The ad — which will no doubt get plenty of airing during the local and European election campaign — even warned of a €238 annual water charge — something Labour is likely to sign off on today — despite some concessions.

However it tries to present a “victory” in reducing the €50 standing charge for water charges, or the overall €240 a year bill, or the costs for vulnerable groups, it is still a tax that they promised to protect voters against and will be seen as just that.

Voters will also have every right to ask what was the point of having the party in government when lower earners have to pay proportionately more PRSI than those on high incomes; when poorer young people are getting decreased assistance to go to college, for which they will have to pay higher fees and suffer greater welfare cuts; and when the children’s allowance — once a red-line issue — has been cut.

While the impression that it is being too submissive in coalition will be hard to undo, the junior party is now beginning to display its own “distinctiveness” .

However, this is resulting in constant tensions between the coalition parties.

The difficulty in reaching agreement on a structure for water charges in recent weeks shows how difficult it is for Labour to assert itself without holding up the effectiveness of the Government, and has even lead to some questions surrounding whether it can stick out its full term.

For all its display of muscle-flexing in the run-up to the local and european elections, Labour’s power is reduced by its acceptance of being imprisoned in a partnership to which there is no alternative.

The party has always clung on to a seemingly hopeless optimism that once the country gets through the hard times, it will reap the rewards.

This has been the received wisdom in the party ever since its popularity started to plummet in the early days of the term.

Through budget after hair-shirt budget, and as its overblown election promises were broken one by one, the backbenchers who decided to stick with the party privately complained and gritted their teeth.

They did so in the belief that their fortunes would improve once the country exited the bailout, jobs were created, and the country was back on the road to economic recovery.
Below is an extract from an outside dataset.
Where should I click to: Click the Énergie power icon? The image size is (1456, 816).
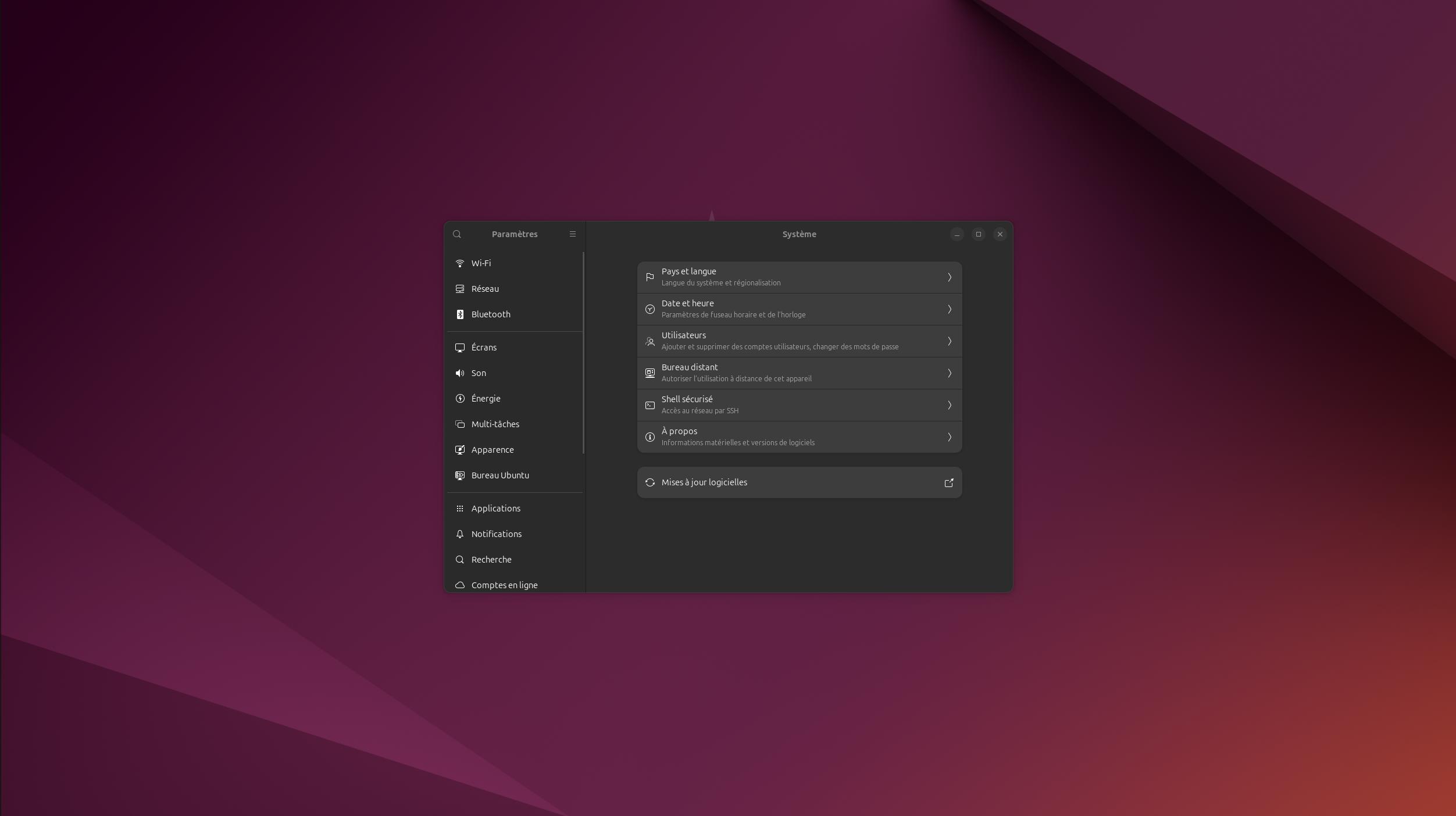pos(460,399)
After the 2011 election, Labour were, as Mr Quinn said on Monday evening, “faced with a task” — somebody had to do it and they stood up to the mark. And so, as Pat Rabbitte put it, voters should “reward” them instead of Fianna Fáil, who “wrecked the country”, and over Sinn Féin — who “would wreck it if they got the chance”.

The party leader has also spoken in these terms, saying: “I don’t believe that, when people come to mark their ballot paper in 2016, they will reward the party that got us into the crisis, Fianna Fáil, and punish the party that got us out of it, the Labour Party.”
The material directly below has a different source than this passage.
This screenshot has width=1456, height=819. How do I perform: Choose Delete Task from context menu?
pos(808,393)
But what the party have failed to grasp is that voters don’t do gratitude. Nobody is giving Labour any credit for the slight pick-up in economic fortunes and a drop in unemployment.

A small boost from the bailout exit towards the end of last year was short- lived and any good economic news in recent months has done little to reverse its decline.

From a level of 19% of support at the 2011 general election, Labour has been down around the 10% mark in the Red C tracking opinion polls of recent months.

This week’s call by Labour MEP Phil Prendergast for the party leader to resign was an embarrassment for Mr Gilmore, but most in the party are far more cautious about anything that could bring about instability.

Social Protection Minister Joan Burton made clear she is not going to take him on for now. “There is no leadership question, and I want to be clear on that,” she said.

The question for Labour is less about who leads them and more about whether it would be better served by pulling out of government early, or grudgingly sticking it out in the Coalition in the hope of clawing back some support before 2016.

For now, it seems like the latter is the best, and possibly, only option for the party, which consider it best to hold its nerve and live in hope that the country will be in a better place in two years’ time and their narrative, that they stepped into a difficult job at a time of need, will grow stronger than the current impression that they have abandoned their voters.